Stored data
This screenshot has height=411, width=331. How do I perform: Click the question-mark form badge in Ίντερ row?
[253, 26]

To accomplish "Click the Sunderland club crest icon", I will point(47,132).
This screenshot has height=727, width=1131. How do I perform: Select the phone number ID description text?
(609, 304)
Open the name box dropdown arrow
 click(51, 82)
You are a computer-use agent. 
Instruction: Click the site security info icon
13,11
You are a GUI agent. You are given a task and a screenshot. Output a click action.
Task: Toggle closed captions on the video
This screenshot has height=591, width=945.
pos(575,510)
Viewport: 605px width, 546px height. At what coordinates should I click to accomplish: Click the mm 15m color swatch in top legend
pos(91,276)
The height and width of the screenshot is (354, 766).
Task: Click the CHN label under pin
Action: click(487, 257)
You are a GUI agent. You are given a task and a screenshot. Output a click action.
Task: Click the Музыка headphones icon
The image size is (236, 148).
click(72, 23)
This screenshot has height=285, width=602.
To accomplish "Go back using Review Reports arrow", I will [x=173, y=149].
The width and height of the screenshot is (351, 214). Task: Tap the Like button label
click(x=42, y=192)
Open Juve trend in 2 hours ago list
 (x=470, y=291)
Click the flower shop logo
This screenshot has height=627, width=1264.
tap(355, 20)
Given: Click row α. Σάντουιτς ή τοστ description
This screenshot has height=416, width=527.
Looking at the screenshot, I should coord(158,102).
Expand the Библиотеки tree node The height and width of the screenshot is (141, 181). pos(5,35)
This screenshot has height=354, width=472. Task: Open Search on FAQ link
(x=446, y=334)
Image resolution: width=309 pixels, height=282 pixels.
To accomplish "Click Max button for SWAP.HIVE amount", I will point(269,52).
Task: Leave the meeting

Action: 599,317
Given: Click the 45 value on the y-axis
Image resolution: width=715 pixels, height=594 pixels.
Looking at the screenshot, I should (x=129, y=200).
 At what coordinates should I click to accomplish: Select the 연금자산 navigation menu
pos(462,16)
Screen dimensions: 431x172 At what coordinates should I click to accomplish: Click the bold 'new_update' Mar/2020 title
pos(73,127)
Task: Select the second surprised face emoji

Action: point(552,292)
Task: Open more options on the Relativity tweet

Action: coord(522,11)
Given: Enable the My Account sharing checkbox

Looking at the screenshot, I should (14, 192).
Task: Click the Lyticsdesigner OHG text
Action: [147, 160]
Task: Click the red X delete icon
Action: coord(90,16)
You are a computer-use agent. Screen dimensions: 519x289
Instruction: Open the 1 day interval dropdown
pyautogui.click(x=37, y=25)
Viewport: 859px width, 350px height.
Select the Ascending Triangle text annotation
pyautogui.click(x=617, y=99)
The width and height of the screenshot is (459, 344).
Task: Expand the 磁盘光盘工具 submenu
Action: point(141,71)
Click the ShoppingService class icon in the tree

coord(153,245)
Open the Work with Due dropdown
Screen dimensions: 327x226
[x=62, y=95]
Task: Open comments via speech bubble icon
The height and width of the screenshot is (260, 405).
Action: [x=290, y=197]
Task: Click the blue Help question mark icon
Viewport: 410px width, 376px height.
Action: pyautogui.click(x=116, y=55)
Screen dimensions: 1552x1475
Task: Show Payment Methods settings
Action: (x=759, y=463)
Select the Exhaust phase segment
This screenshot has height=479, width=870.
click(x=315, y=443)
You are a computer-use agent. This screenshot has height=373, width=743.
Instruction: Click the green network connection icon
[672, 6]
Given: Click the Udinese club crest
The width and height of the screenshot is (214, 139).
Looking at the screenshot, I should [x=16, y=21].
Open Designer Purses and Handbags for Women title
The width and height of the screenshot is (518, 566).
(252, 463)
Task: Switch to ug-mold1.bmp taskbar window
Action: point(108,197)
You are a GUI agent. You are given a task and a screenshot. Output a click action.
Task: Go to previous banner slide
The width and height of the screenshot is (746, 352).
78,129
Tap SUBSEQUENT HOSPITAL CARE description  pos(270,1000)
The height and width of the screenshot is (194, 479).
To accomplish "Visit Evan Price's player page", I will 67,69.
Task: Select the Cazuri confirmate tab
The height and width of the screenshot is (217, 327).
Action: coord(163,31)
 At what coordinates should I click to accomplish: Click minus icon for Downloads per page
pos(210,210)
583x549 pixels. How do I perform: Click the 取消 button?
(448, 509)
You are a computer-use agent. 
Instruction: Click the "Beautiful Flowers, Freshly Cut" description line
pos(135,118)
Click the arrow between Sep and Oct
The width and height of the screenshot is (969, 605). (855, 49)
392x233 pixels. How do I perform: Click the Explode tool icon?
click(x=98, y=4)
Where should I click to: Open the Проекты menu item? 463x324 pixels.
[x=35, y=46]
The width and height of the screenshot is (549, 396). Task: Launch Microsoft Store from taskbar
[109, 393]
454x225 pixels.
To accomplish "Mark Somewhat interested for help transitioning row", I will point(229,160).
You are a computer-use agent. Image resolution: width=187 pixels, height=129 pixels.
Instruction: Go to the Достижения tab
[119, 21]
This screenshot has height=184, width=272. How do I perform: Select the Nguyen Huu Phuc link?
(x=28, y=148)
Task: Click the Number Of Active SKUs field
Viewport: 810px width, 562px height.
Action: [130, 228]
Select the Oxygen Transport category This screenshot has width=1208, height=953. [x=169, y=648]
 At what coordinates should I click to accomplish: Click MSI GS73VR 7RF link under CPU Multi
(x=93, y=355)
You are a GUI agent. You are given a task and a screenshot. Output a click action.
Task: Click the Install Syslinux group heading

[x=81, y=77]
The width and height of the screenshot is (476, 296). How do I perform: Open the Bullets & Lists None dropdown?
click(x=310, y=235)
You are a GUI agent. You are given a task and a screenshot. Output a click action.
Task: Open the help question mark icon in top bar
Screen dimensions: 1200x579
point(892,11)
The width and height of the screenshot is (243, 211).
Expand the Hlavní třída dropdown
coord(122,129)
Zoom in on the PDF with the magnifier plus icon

Exercise description => Every entry needs to be written out again, exactly as given.

Result for this task =>
This screenshot has height=411, width=331. How do I perform: Click the question-mark form badge in Ίντερ row?
[253, 26]

To accomplish "Click the Sunderland club crest icon", I will point(47,132).
This screenshot has height=727, width=1131. How do I perform: Select the phone number ID description text?
(609, 304)
Open the name box dropdown arrow
 click(51, 82)
You are a computer-use agent. 
Instruction: Click the site security info icon
13,11
You are a GUI agent. You are given a task and a screenshot. Output a click action.
Task: Toggle closed captions on the video
This screenshot has height=591, width=945.
pos(575,510)
Viewport: 605px width, 546px height. At what coordinates should I click to accomplish: Click the mm 15m color swatch in top legend
pos(91,276)
The height and width of the screenshot is (354, 766).
Task: Click the CHN label under pin
Action: click(487, 257)
You are a GUI agent. You are given a task and a screenshot. Output a click action.
Task: Click the Музыка headphones icon
The image size is (236, 148).
click(72, 23)
This screenshot has height=285, width=602.
To accomplish "Go back using Review Reports arrow", I will [x=173, y=149].
The width and height of the screenshot is (351, 214). Task: Tap the Like button label
click(x=42, y=192)
Open Juve trend in 2 hours ago list
 (x=470, y=291)
Click the flower shop logo
This screenshot has height=627, width=1264.
tap(355, 20)
Given: Click row α. Σάντουιτς ή τοστ description
This screenshot has height=416, width=527.
Looking at the screenshot, I should coord(158,102).
Expand the Библиотеки tree node The height and width of the screenshot is (141, 181). pos(5,35)
This screenshot has height=354, width=472. Task: Open Search on FAQ link
(x=446, y=334)
Image resolution: width=309 pixels, height=282 pixels.
To accomplish "Click Max button for SWAP.HIVE amount", I will point(269,52).
Task: Leave the meeting

Action: 599,317
Given: Click the 45 value on the y-axis
Image resolution: width=715 pixels, height=594 pixels.
Looking at the screenshot, I should (x=129, y=200).
 At what coordinates should I click to accomplish: Select the 연금자산 navigation menu
pos(462,16)
Screen dimensions: 431x172 At what coordinates should I click to accomplish: Click the bold 'new_update' Mar/2020 title
pos(73,127)
Task: Select the second surprised face emoji

Action: point(552,292)
Task: Open more options on the Relativity tweet

Action: coord(522,11)
Given: Enable the My Account sharing checkbox

Looking at the screenshot, I should (14, 192).
Task: Click the Lyticsdesigner OHG text
Action: [147, 160]
Task: Click the red X delete icon
Action: coord(90,16)
You are a computer-use agent. Screen dimensions: 519x289
Instruction: Open the 1 day interval dropdown
pyautogui.click(x=37, y=25)
Viewport: 859px width, 350px height.
Select the Ascending Triangle text annotation
pyautogui.click(x=617, y=99)
The width and height of the screenshot is (459, 344).
Task: Expand the 磁盘光盘工具 submenu
Action: point(141,71)
Click the ShoppingService class icon in the tree

coord(153,245)
Open the Work with Due dropdown
Screen dimensions: 327x226
[x=62, y=95]
Task: Open comments via speech bubble icon
The height and width of the screenshot is (260, 405).
Action: [x=290, y=197]
Task: Click the blue Help question mark icon
Viewport: 410px width, 376px height.
Action: pyautogui.click(x=116, y=55)
Screen dimensions: 1552x1475
Task: Show Payment Methods settings
Action: (x=759, y=463)
Select the Exhaust phase segment
This screenshot has height=479, width=870.
click(x=315, y=443)
You are a computer-use agent. This screenshot has height=373, width=743.
Instruction: Click the green network connection icon
[672, 6]
Given: Click the Udinese club crest
The width and height of the screenshot is (214, 139).
Looking at the screenshot, I should [x=16, y=21].
Open Designer Purses and Handbags for Women title
The width and height of the screenshot is (518, 566).
(252, 463)
Task: Switch to ug-mold1.bmp taskbar window
Action: point(108,197)
You are a GUI agent. You are given a task and a screenshot. Output a click action.
Task: Go to previous banner slide
The width and height of the screenshot is (746, 352).
78,129
Tap SUBSEQUENT HOSPITAL CARE description  pos(270,1000)
The height and width of the screenshot is (194, 479).
To accomplish "Visit Evan Price's player page", I will 67,69.
Task: Select the Cazuri confirmate tab
The height and width of the screenshot is (217, 327).
Action: coord(163,31)
 At what coordinates should I click to accomplish: Click minus icon for Downloads per page
pos(210,210)
583x549 pixels. How do I perform: Click the 取消 button?
(448, 509)
You are a computer-use agent. 
Instruction: Click the "Beautiful Flowers, Freshly Cut" description line
pos(135,118)
Click the arrow between Sep and Oct
The width and height of the screenshot is (969, 605). (855, 49)
392x233 pixels. How do I perform: Click the Explode tool icon?
click(x=98, y=4)
Where should I click to: Open the Проекты menu item? 463x324 pixels.
[x=35, y=46]
The width and height of the screenshot is (549, 396). Task: Launch Microsoft Store from taskbar
[109, 393]
454x225 pixels.
To accomplish "Mark Somewhat interested for help transitioning row", I will point(229,160).
You are a computer-use agent. Image resolution: width=187 pixels, height=129 pixels.
Instruction: Go to the Достижения tab
[119, 21]
This screenshot has height=184, width=272. How do I perform: Select the Nguyen Huu Phuc link?
(x=28, y=148)
Task: Click the Number Of Active SKUs field
Viewport: 810px width, 562px height.
Action: [130, 228]
Select the Oxygen Transport category This screenshot has width=1208, height=953. [x=169, y=648]
 At what coordinates should I click to accomplish: Click MSI GS73VR 7RF link under CPU Multi
(x=93, y=355)
You are a GUI agent. You are given a task and a screenshot. Output a click action.
Task: Click the Install Syslinux group heading

[x=81, y=77]
The width and height of the screenshot is (476, 296). How do I perform: Open the Bullets & Lists None dropdown?
click(x=310, y=235)
You are a GUI agent. You are given a task and a screenshot. Output a click action.
Task: Open the help question mark icon in top bar
Screen dimensions: 1200x579
point(892,11)
The width and height of the screenshot is (243, 211).
Expand the Hlavní třída dropdown
coord(122,129)
Zoom in on the PDF with the magnifier plus icon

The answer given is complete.